Dataset entries:
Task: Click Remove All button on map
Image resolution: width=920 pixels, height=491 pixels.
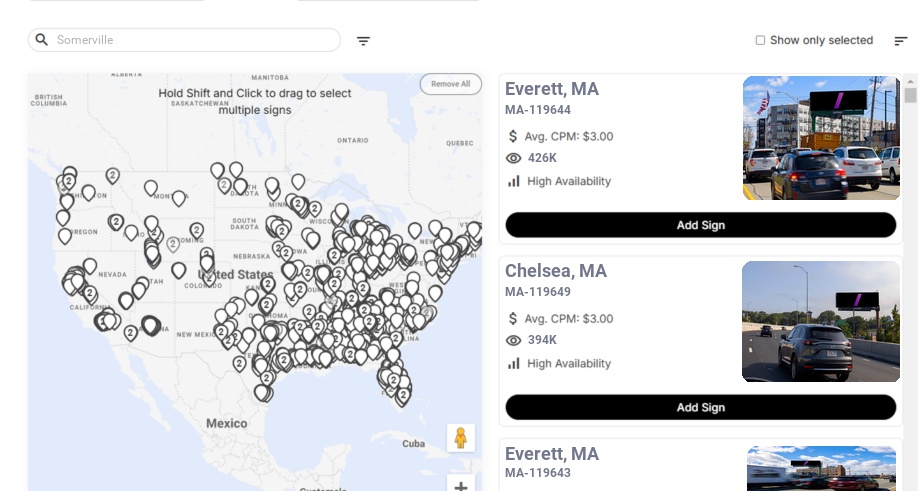Action: (x=450, y=84)
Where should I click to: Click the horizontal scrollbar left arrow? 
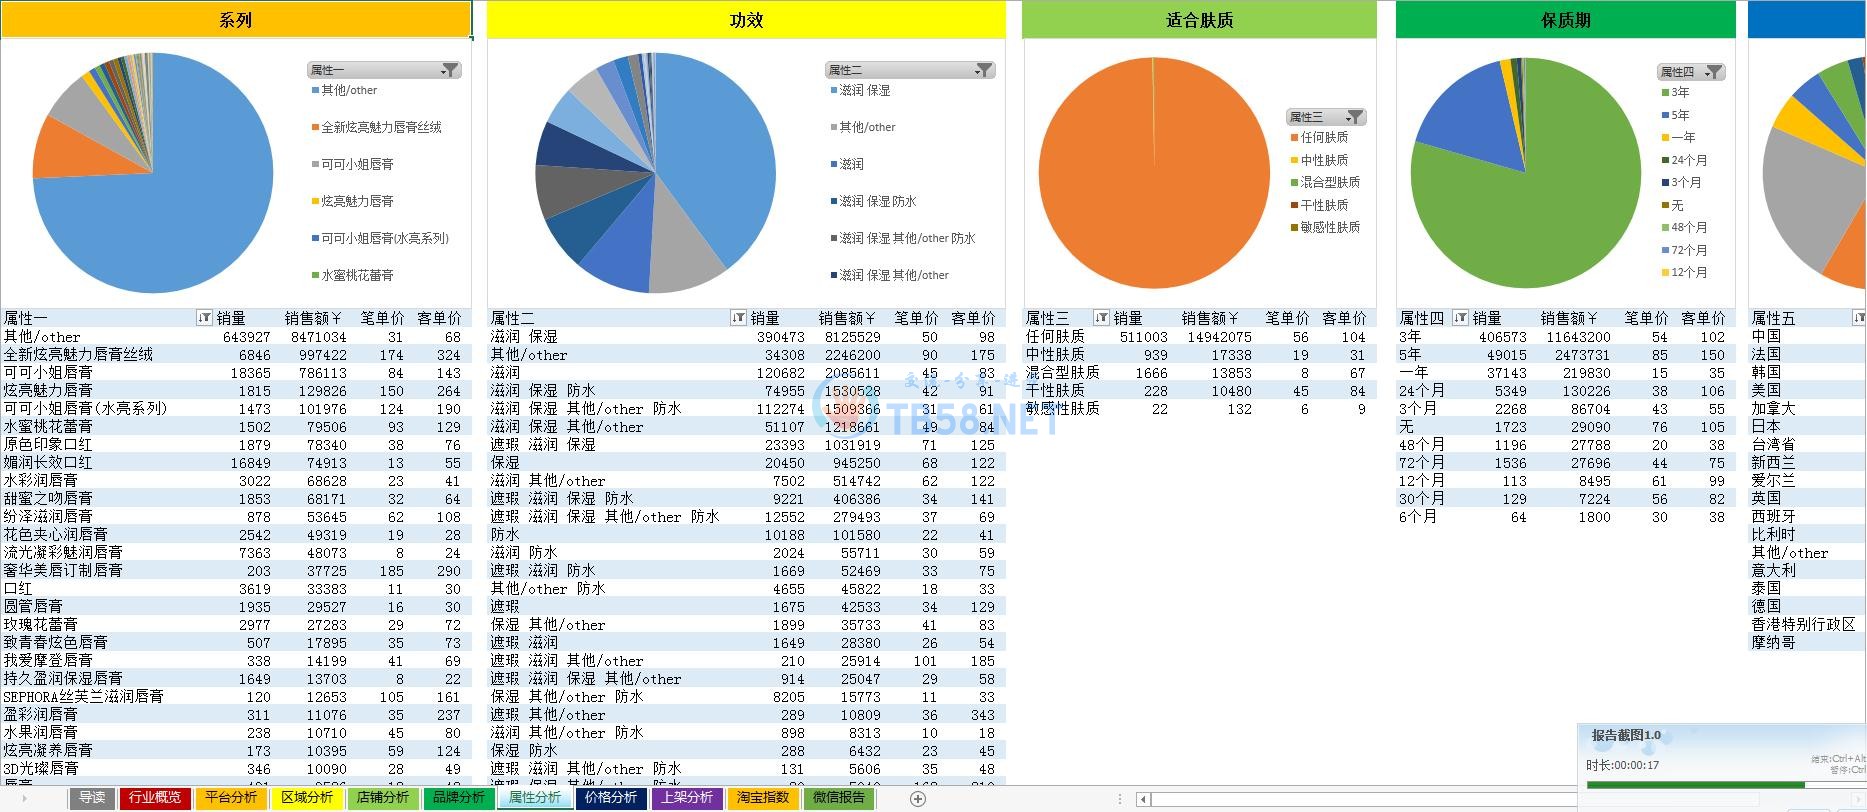[x=1143, y=799]
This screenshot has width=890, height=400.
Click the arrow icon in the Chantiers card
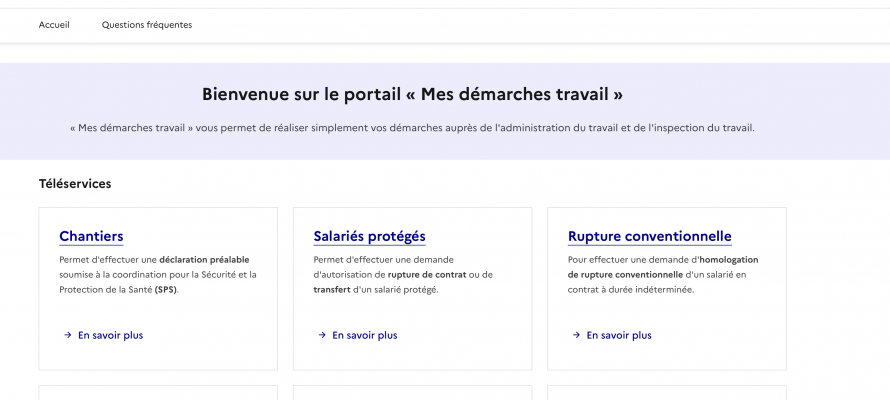click(68, 335)
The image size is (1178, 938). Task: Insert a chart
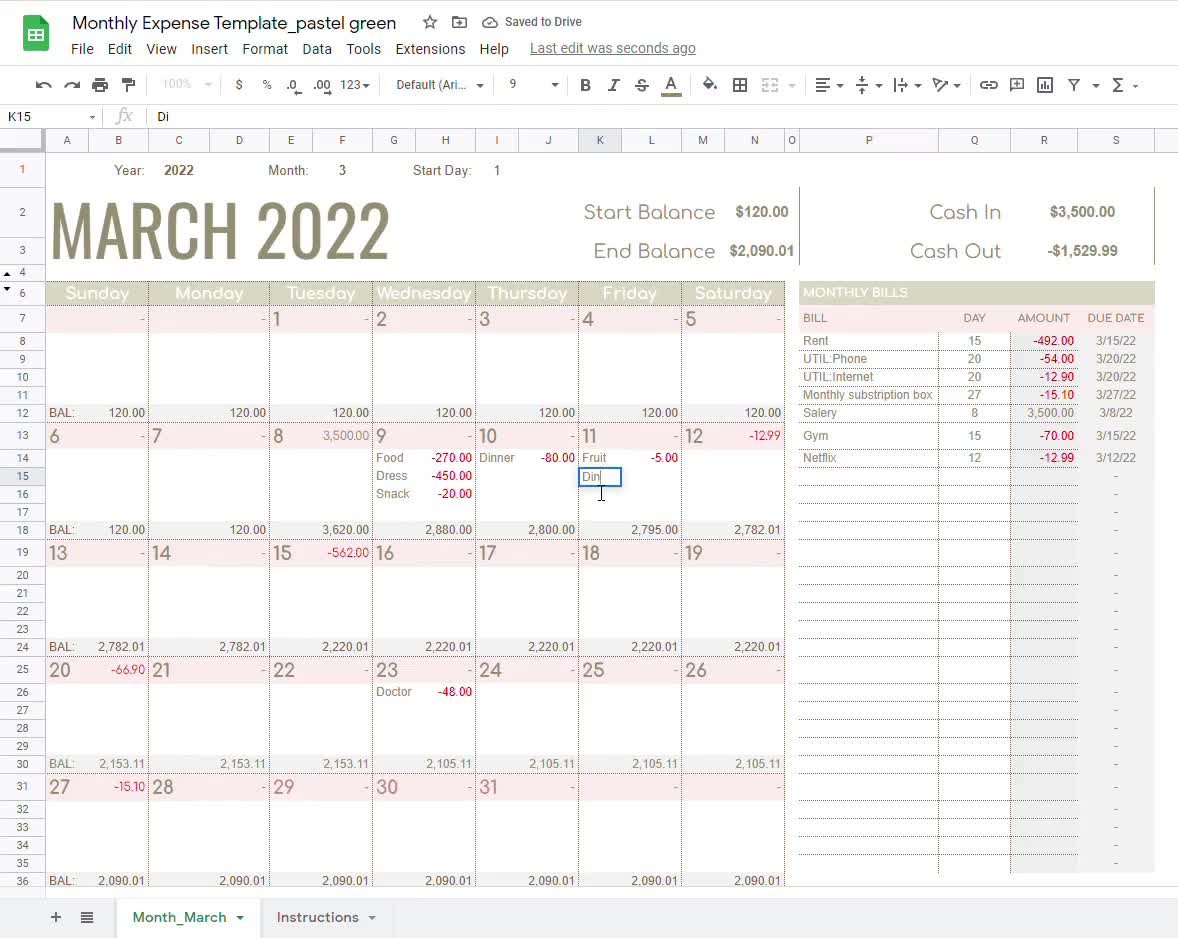pos(1045,85)
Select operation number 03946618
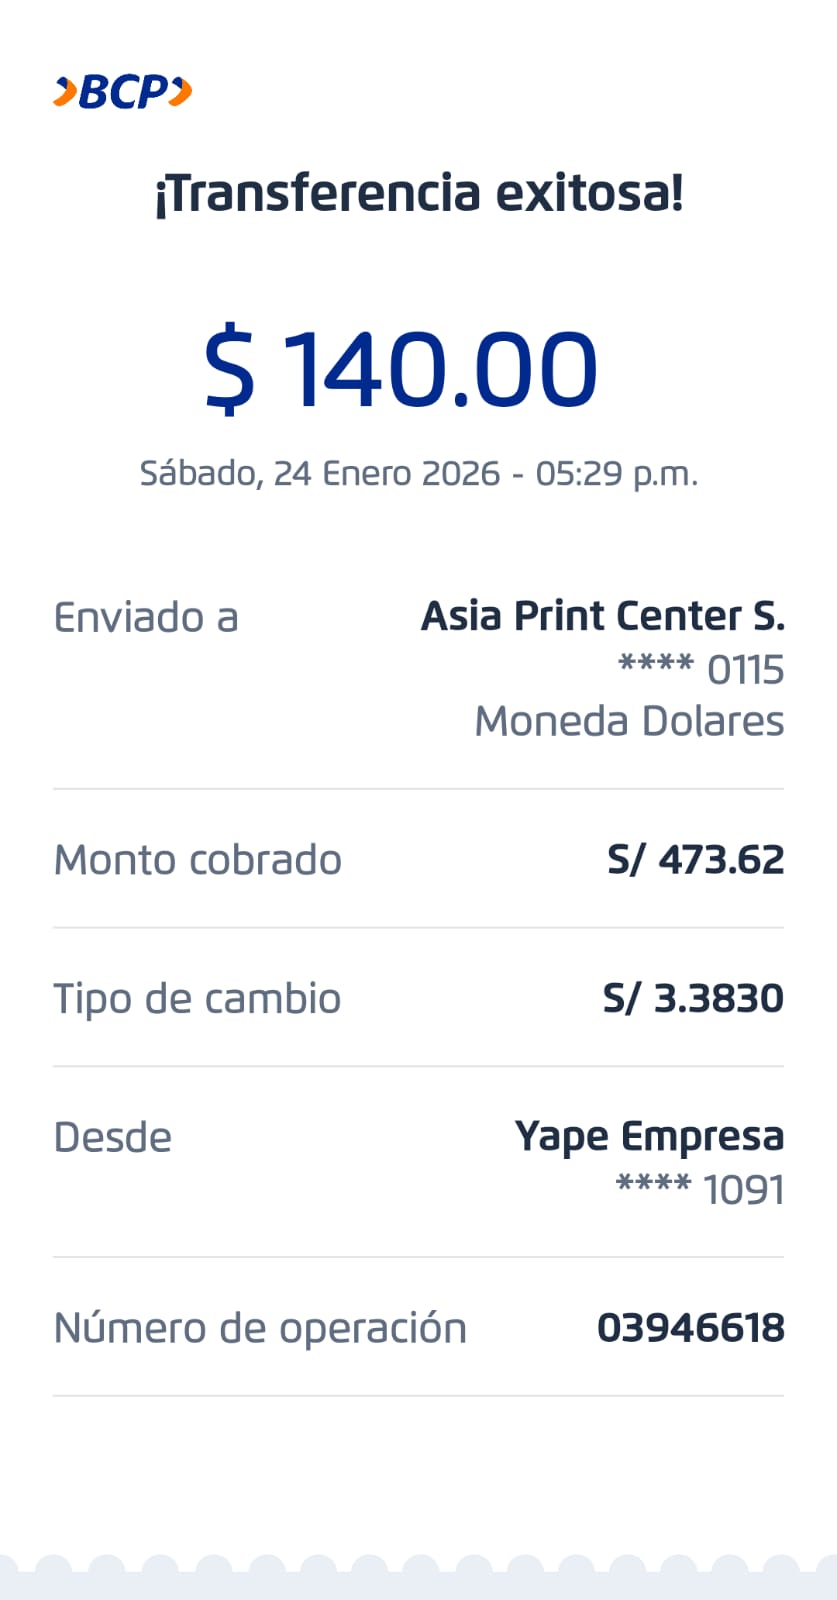Viewport: 837px width, 1600px height. (690, 1328)
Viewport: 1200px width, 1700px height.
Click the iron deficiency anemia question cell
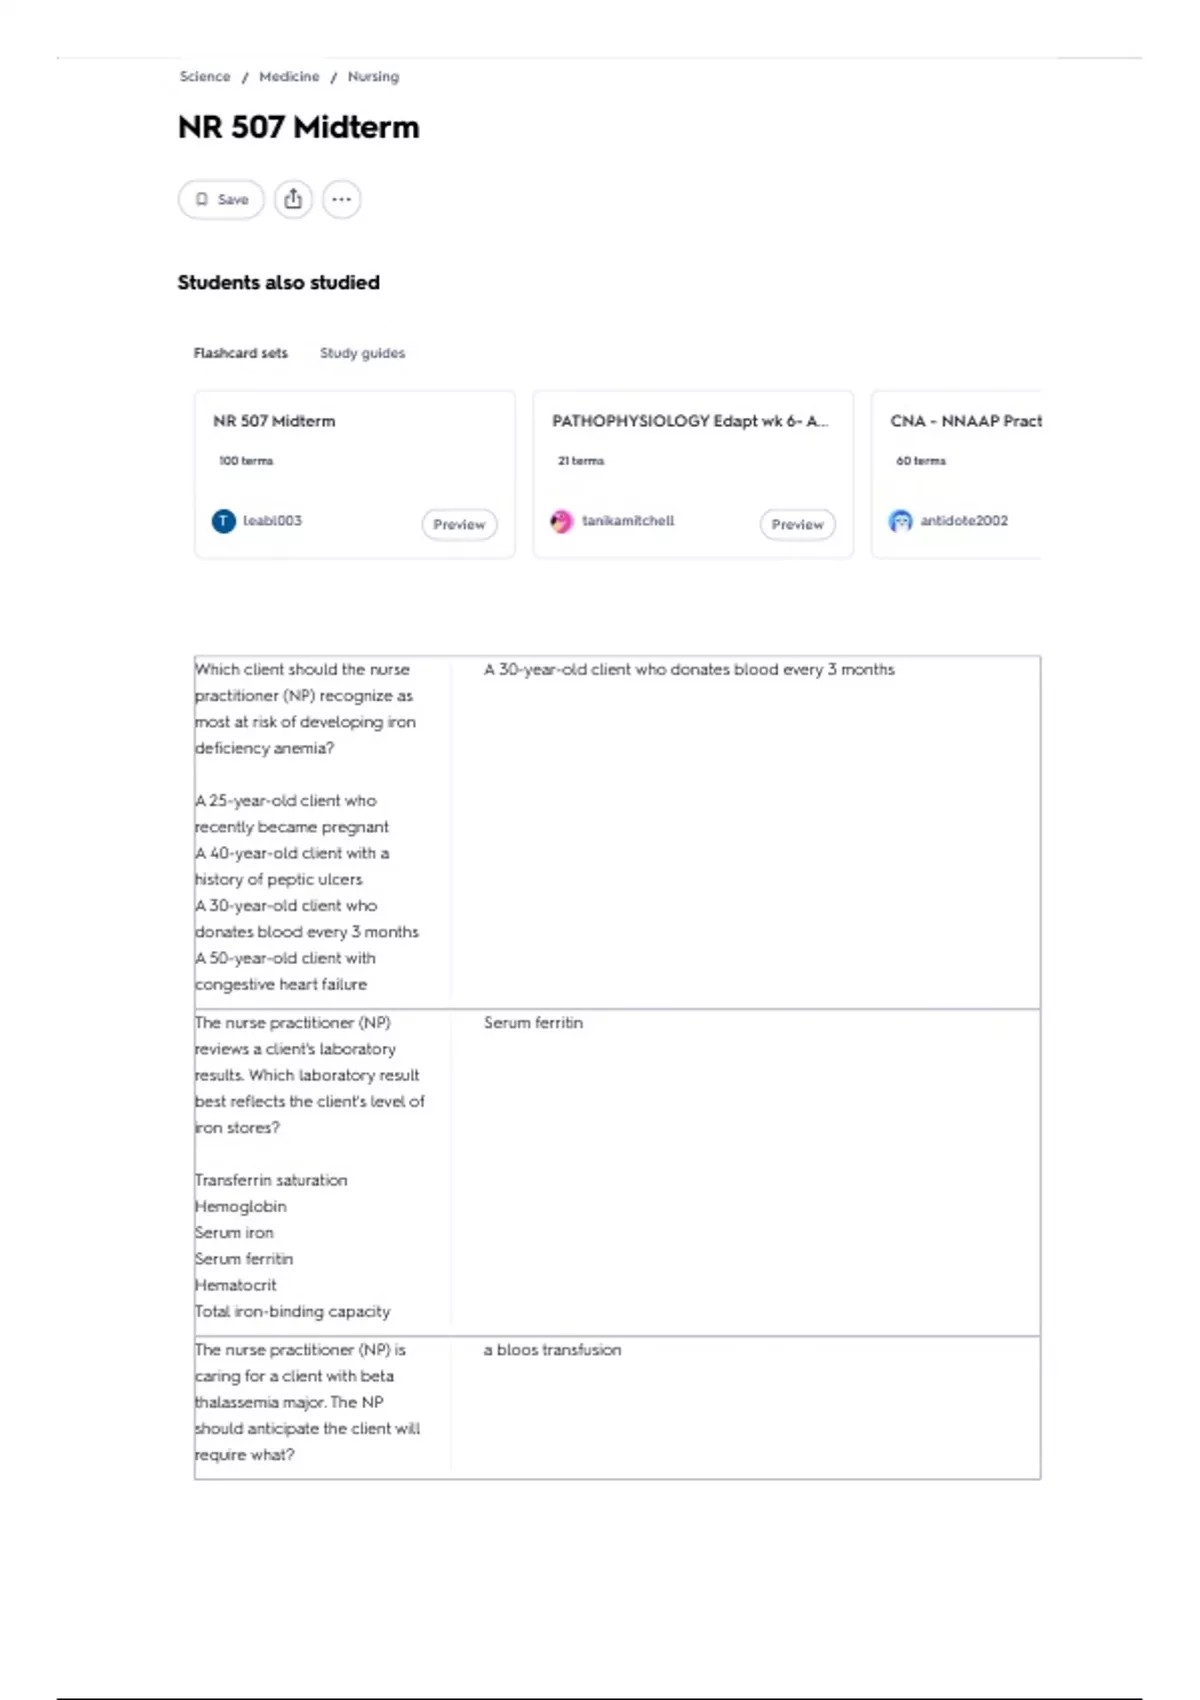tap(323, 832)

*Exercise aim*
Please quote the records above exactly, beginning at the line that contains "Click the iron" and ending at their last line. Leave the pictures out.

*Solution for this task*
Click the iron deficiency anemia question cell
tap(323, 832)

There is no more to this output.